The Political Challenges of Targeting the Poor

Thokozile Chisala and Carter Hemphill

Governments often design programs for poor households and communities as a way of maximizing the development impact of scarce resources. However, politics that favor shortsighted goals over longer-term development can derail the distributive intent of such targeted initiatives.

Malawi’s fertilizer subsidy program, a major government program targeting the poor, demonstrates how political interference and weak controls can jeopardize a strategy intended to deliver direct benefits. It also underscores the importance of clearly understanding and planning for the local political interests that shape the design and implementation of such programs. Otherwise, we may overestimate this targeting’s expected benefits.

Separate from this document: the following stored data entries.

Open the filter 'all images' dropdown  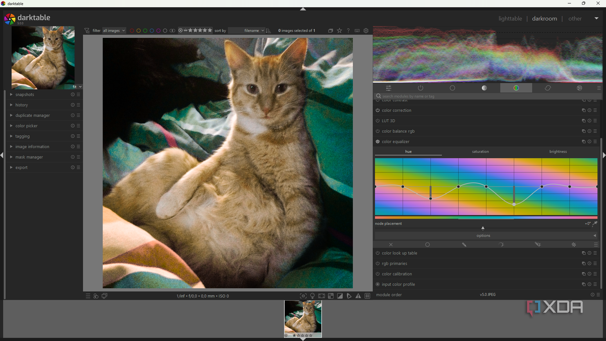[114, 31]
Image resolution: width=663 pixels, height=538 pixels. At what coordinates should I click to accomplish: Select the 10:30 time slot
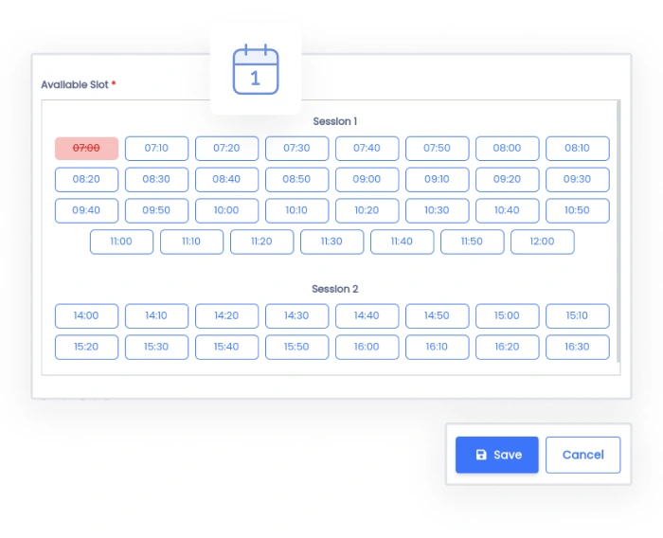tap(437, 210)
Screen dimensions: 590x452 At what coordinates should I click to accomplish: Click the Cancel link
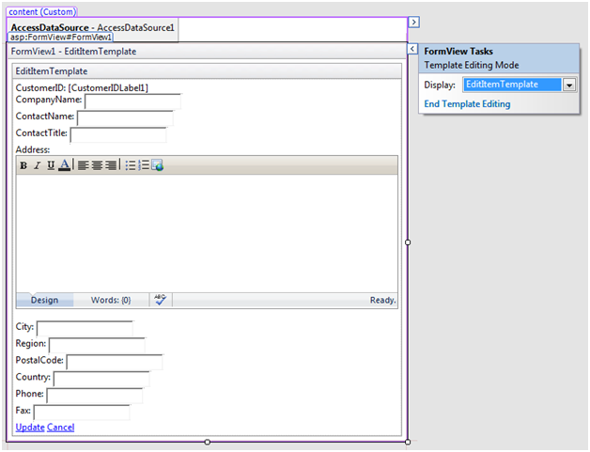60,428
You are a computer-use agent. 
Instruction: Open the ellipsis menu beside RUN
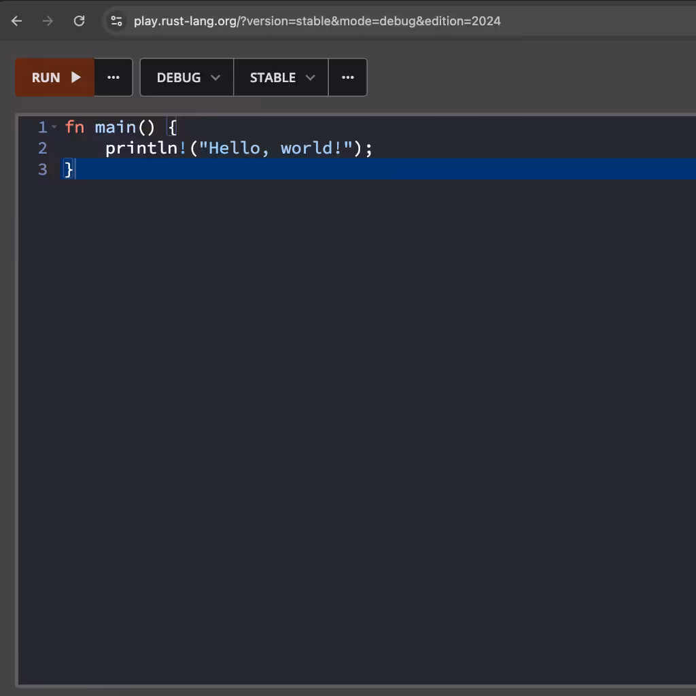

A Malawian land worker harvests maize in Masungo, a village on the outskirts of Lilongwe, the nation’s capital. Although 70 perc
A Malawian land worker harvests maize in Masungo, a village on the outskirts of Lilongwe, the nation’s capital. Although 70 percent of Malawi’s cultivated land is covered with maize, the country’s food security has worsened over the last few decades.
PHOTO: GIANLUIGI GUERCIA / AFP

Pro-poor targeting gone awry: Malawi’s fertilizer subsidy program

Malawi remains one of the world’s poorest countries. Of the 84 percent of the nation’s population who lives in rural areas, 56 percent can be classified as poor and 24 percent as ultra-poor. Although 70 percent of the nation’s cultivated land is covered with maize,1 the country’s food security has worsened over the past several decades from self-sufficiency to a high dependency on food aid and imports. Smallholder farmers face low yields and soils with falling fertility. High transport costs, difficult access to markets and lack of credit hamper long-term investment. With few other natural resources and limited agricultural diversification, Malawi’s economic future is further complicated by a high fertility rate that outpaces the provision of social services and further strains the use of land and other resources.2

Malawi has been subsidizing agricultural inputs since the early 1990s. The latest, which began in 2005, is the Farm Input Subsidy Program (FISP). FISP supplies seed and fertilizer to boost maize production and improve progress toward nationwide food security goals, specifically goals targeting the “productive poor.”3

A farmer in Malawi checks her maize crop, which has benefited from improved farming practices that make her household more resil
A farmer in Malawi checks her maize crop, which has benefited from improved farming practices that make her household more resilient to man-made and natural shocks.
PHOTO: SARAH BERRY / USAID

The program is intended to provide 1.5 million smallholder households with a voucher for 5 to 10 kilograms of seeds and 100 kilograms of fertilizer each growing season, enough for an average-sized family.4 In practice, households end up receiving fewer inputs on average because the number of eligible households has increased and because program recipients share their inputs with non-participants.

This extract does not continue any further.